EXCERPTED PASSAGE:

^^^^^^^^^^^^^^^^

Total Solar Eclipse

On Aug. 21, 2017, American skywatchers will be treated to a rare and spectacular celestial show — the first total solar eclipse visible from the continental United States in nearly four decades.

Next year's "Great American Total Solar Eclipse" will darken skies all the way from Oregon to South Carolina, along a stretch of land about 70 miles (113 kilometers) wide. People who descend upon this "path of totality" for the big event are in for an unforgettable experience, said eclipse expert Jay Pasachoff, an astronomer at Williams College in Massachusetts.

"It's a tremendous opportunity," Pasachoff told "It's a chance to see the universe change around you."

The fact that total solar eclipses occur at all is a quirk of cosmic geometry. The moon orbits an average of 239,000 miles (384,600 kilometers) from Earth — just the right distance to seem the same size in the sky as the much-larger sun.

But most solar eclipses are of the partial variety, in which the moon appears to take a bite out of the sun's disk. Indeed, two to five solar eclipses occur every year on average; total eclipses happen just once every 18 months or so. (Eclipses are relatively rare because the moon's orbit is inclined about 5 degrees relative to that of Earth. If the two bodies orbited in exactly the same plane, a solar eclipse would occur every month, during the moon's "new" phase.)

Furthermore, the narrow path of totality is often inaccessible to skywatchers — most of Earth is covered by water, after all — so a total solar eclipse that occurs over populated areas is quite special. Indeed, the August 2017 event will be the first one whose totality path lies completely within the United States since 1776, experts have said.

That path goes from the Oregon coast through Idaho, Wyoming, Nebraska, Kansas, Missouri, Illinois, Kentucky, Tennessee, Georgia, North Carolina and South Carolina. While just 12 million people or so live within the narrow band, perhaps 220 million reside within a day's drive of it, according to skywatching columnist Joe Rao. [Incredible Solar Eclipse View Shot During Alaska Airlines Flight (Video)]

Pasachoff advises folks to make that drive when the time comes.

^^^^^^^^^^^^^^^^

DATASET EXTRACT:
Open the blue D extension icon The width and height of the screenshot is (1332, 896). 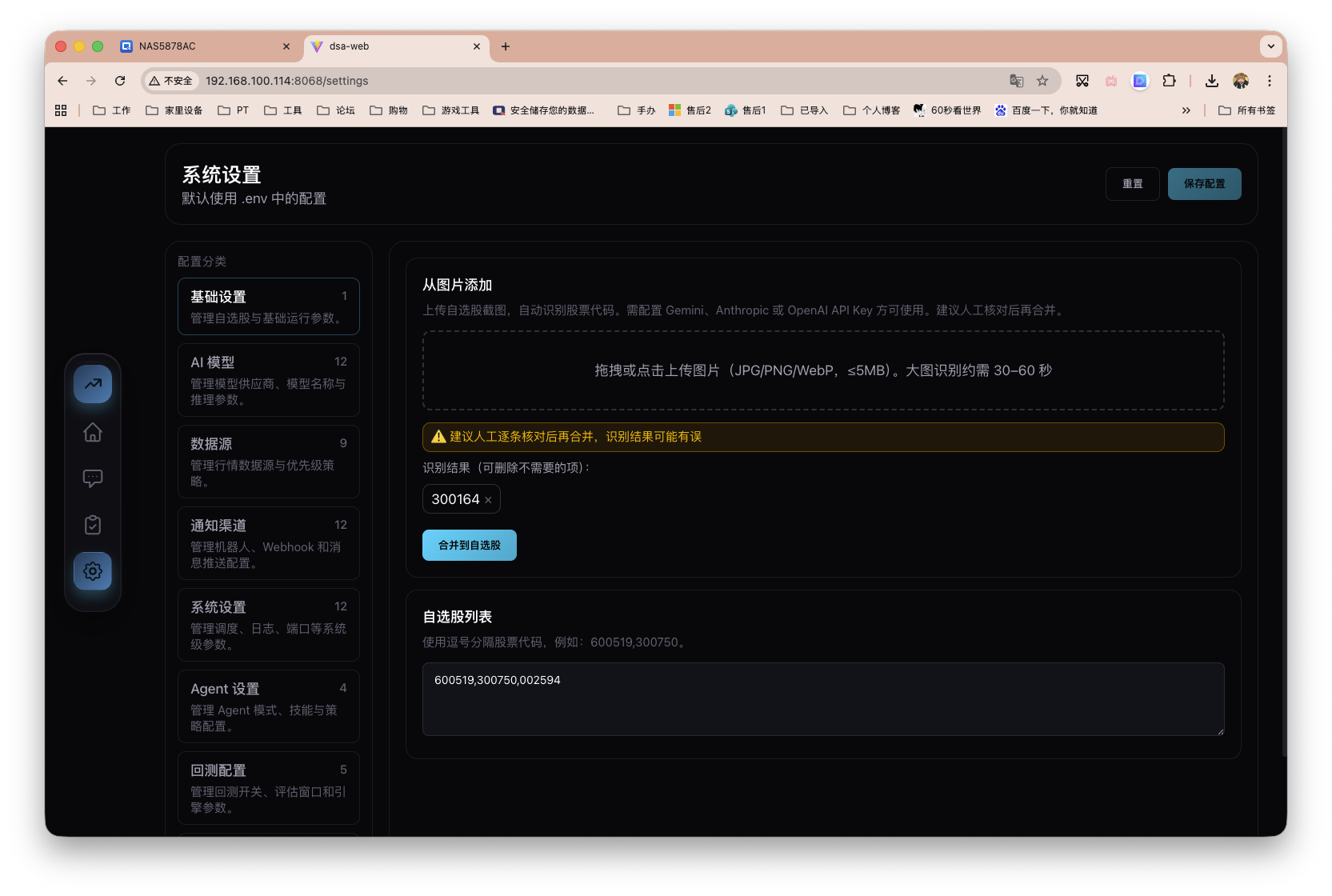click(1140, 81)
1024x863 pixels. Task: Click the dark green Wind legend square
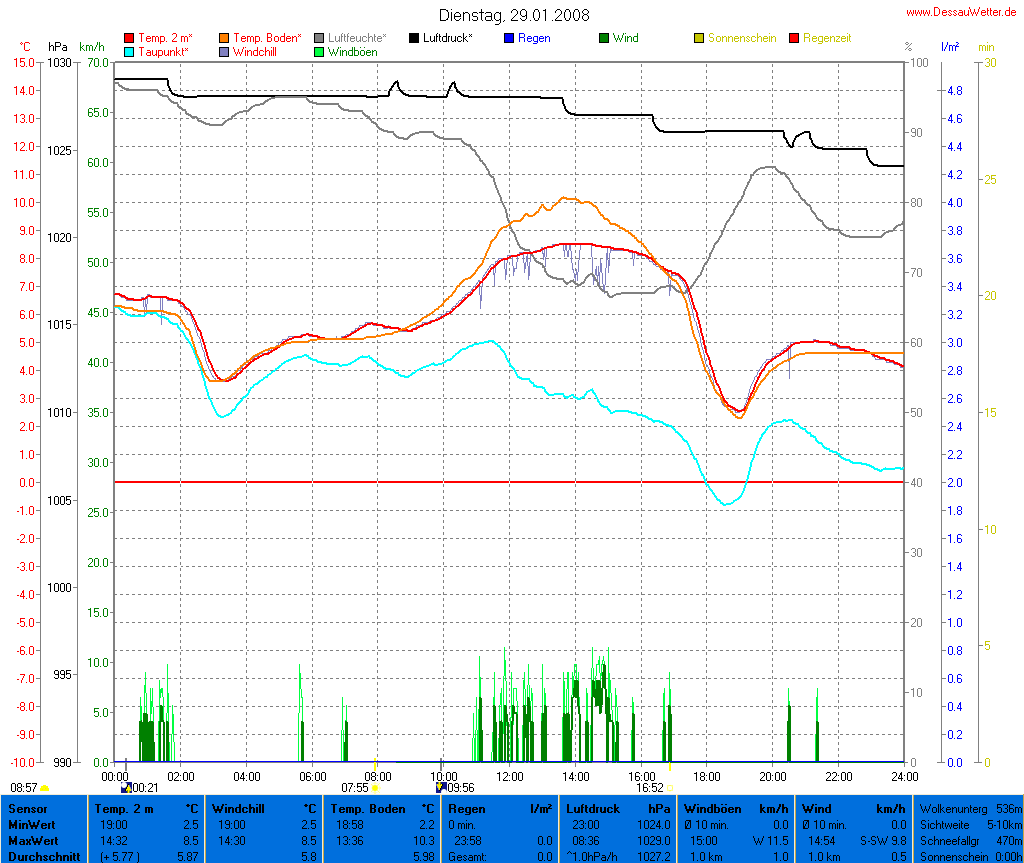604,38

^^^^^^^^^^^^^^^^

EXERCISES:
a) In the eclipse article's description of the path of totality, list every state named after Missouri.
b) According to the eclipse article, what is the moon's average orbital distance from Earth?
Rely only on the eclipse article for what follows, with no outside sources.

WRITTEN ANSWERS:
a) Illinois, Kentucky, Tennessee, Georgia, North Carolina, South Carolina

b) 239,000 miles (384,600 kilometers)